Excerto do documento |
Todavia, é provável que Jesus tenha nascido no ano 4 ou 6 a. C. e tenha morrido no ano 30 da era cristã. Durante a celebração da Páscoa no ano 30 d.C., a última ceia teria sido celebrada a 6 de Abril, Quinta-feira (13 de Nisan) e Jesus teria sido crucificado a 7 de Abril, Sexta-feira (14 de Nisan), nas proximidades de Getsemani.

Jesus, sabendo aparentemente que a sua hora estava próxima, caiu num estado de profunda angústia e, conforme nos descreve Lucas, apóstolo e médico, o seu suor transformou-se como que em sangue.

Embora seja um fenómeno extraordinariamente raro, esta situação (hematidrose ou hemohidrose), pode ocorrer em estados emocionais extremos, ou em indivíduos que sofrem de graves perturbações hemorrágicas.

Assim, em consequência de hemorragias nas glândulas sudoríparas, a pele torna-se frágil e delicada. A descrição de Lucas identifica-se mais com o diagnóstico de hematidrose do que com a de cromidrose ecrina (suor de cor castanha ou verde amarelada) ou com o da estigmatização (aparecimento de gotas de sangue nas palmas das mãos e noutras partes do corpo).

Embora alguns autores tenham sugerido que a hematidrose produziu a hipovolémia, nós perfilhamos o opinião de Bucklin, segundo a qual a perda de sangue que Jesus sofreu foi, provavelmente, mínima. Todavia, o ar frígido da noite pode Ter contribuído para um esto de resfriamento.

Julgamentos de Jesus

Logo após a meia-noite, Jesus foi preso em Getsamani por guardas do templo e levado, primeiro, à presença de Anás e depois à de Caifás, o sumo sacerdote judeu, nomeado para esse ano (Fig. 1)

Entre a uma da manhã e o romper da madrugada, Jesus foi julgado na presença de Caifás e perante o sinédrio político, tendo sido condenado por blasfémia.

As suas tarefas |
1 – No excerto sobre a morte de Jesus, em que data e dia da semana teria sido celebrada a última ceia?
2 – Prolongue o excerto sobre os julgamentos e a morte de Jesus a partir do ponto onde termina.

Material fornecido |
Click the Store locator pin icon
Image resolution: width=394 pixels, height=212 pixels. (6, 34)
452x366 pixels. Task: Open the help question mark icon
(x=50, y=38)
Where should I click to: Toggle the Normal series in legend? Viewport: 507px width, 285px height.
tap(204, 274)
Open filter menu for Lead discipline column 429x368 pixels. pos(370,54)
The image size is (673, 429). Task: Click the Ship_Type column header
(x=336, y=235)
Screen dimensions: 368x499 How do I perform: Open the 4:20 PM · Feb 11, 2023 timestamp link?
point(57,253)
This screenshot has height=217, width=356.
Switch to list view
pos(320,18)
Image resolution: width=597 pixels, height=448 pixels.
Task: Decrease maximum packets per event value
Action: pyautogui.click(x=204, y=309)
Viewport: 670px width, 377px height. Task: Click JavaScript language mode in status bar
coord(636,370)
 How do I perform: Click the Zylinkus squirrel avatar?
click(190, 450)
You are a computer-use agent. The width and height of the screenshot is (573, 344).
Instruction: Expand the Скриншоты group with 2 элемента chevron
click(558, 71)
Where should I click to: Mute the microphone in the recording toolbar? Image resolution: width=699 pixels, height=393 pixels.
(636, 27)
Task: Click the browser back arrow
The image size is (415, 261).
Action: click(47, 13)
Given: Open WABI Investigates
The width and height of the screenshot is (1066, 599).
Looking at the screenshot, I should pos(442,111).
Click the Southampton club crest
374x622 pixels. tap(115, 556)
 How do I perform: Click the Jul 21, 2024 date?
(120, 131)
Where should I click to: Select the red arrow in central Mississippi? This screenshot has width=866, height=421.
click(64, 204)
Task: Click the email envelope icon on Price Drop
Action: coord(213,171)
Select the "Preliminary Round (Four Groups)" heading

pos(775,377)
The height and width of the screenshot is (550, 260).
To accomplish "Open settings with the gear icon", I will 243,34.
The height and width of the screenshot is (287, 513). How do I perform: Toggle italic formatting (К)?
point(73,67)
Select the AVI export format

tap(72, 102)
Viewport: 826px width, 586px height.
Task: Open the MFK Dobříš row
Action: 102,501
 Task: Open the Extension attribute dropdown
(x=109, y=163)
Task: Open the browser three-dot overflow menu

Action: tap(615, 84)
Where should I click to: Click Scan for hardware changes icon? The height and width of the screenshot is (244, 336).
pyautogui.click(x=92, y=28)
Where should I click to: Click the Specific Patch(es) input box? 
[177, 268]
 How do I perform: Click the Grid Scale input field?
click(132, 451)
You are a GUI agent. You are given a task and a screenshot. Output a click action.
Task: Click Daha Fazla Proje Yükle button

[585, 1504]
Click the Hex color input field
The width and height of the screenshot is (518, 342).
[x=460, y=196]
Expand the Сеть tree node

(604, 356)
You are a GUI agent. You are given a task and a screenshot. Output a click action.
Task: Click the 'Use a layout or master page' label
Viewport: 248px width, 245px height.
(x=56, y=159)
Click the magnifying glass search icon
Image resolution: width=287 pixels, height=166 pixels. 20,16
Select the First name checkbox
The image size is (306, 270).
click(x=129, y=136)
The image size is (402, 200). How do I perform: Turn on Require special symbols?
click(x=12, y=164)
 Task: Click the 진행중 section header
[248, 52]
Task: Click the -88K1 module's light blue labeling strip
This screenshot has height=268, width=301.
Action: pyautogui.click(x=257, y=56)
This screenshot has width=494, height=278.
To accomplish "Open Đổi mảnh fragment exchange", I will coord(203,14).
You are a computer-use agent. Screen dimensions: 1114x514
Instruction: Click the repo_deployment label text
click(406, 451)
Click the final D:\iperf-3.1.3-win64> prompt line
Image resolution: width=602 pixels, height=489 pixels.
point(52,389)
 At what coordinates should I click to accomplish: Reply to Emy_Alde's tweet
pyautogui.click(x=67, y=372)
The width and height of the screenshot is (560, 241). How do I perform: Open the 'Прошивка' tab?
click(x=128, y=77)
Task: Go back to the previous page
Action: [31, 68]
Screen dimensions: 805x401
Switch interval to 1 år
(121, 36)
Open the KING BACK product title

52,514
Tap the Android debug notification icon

Respostas escritas |
1 – A 6 de Abril, Quinta-feira (13 de Nisan).

2 –
Em seguida, os guardas vendaram-lhe os olhos, cuspiram-lhe em cima e esbofetearam-no. Logo após o nascer do dia, presumivelmente no templo (Fig. 1), Jesus foi novamente julgado, agora perante o sinédrio religioso (com os fariseus e os saduceus) e mais uma vez condenado por blasfémia, um crime punível pela morte.

Julgamentos Romanos

Uma vez que todas as execuções tinham de ser autorizadas pela administração romana, Jesus foi conduzido de manhã cedo, pelos guardas do templo, ao pretório da fortaleza Antónia, a residência e sede do governo de Pôncio Pilatos, procurador da Judeia ( Fig. 1).

Todavia, Jesus foi apresentado a Pilatos, não como blasfemador, mas sim como autodenominado rei, que iria enfraquecer a autoridade e poderio romano.

No entanto, Pilatos não proferiu quaisquer acusações contra Jesus, mas enviou-o à presença de Herodes Antipas, tetrarca da Judeia.

Herodes, por sua vez, também não fez acusações oficiais, tendo Jesus sido enviado de novo a Pilatos (fig. 1).

Mais uma vez Pilatos não encontrou fundamentos para acusação legal contra Jesus, enquanto que o povo reclamava insistentemente a sua crucificação.

Por fim, Pilatos acedeu ao pedido, entregando-lhes Jesus para ser açoitado (flagelado) e crucificado. É de referir que McDowell se debruçou sobre o clima político, religioso e económico que prevalecia em Jerusalém na altura da morte de Jesus e que outro estudioso deste assunto, Bucklin, descreveu várias ilegalidades que envolveram os julgamentos judeu e romano.

A Saúde de Jesus

Os rigores do ministério de Jesus (ou seja, o facto de Ter viajado a pé por toda a Palestina), Ter-lhe-iam provocado qualquer doença física de alguma gravidade, ou uma fraca constituição geral.

De qualquer forma, é razoável admitir que Jesus se encontrava em boas condições físicas antes de se Ter dirigido para Getsemani. Todavia, durante 12 horas, ou seja, entre as 9 da noite de Quinta-feira e as 9 da manhã de Sexta, Jesus havia sofrido uma grande tensão emocional (conforme nos demonstra a hematidrose), tinha sido abandonado pelos seus amigos mais íntimos (os discípulos) e submetido aos castigos corporais (esbofeteado após o primeiro julgamento judeu).

Para além disso, durante toda a noite dramática sem dormir, Jesus havia sido obrigado a andar cerca de 4 km, de e para os locais onde se realizaram os diversos julgamentos (Fig. 1).

Assim, estes factores físicos e emocionais podem ter tornado Jesus particularmente vulnerável aos adversos efeitos hemodinâmicos da flagelação.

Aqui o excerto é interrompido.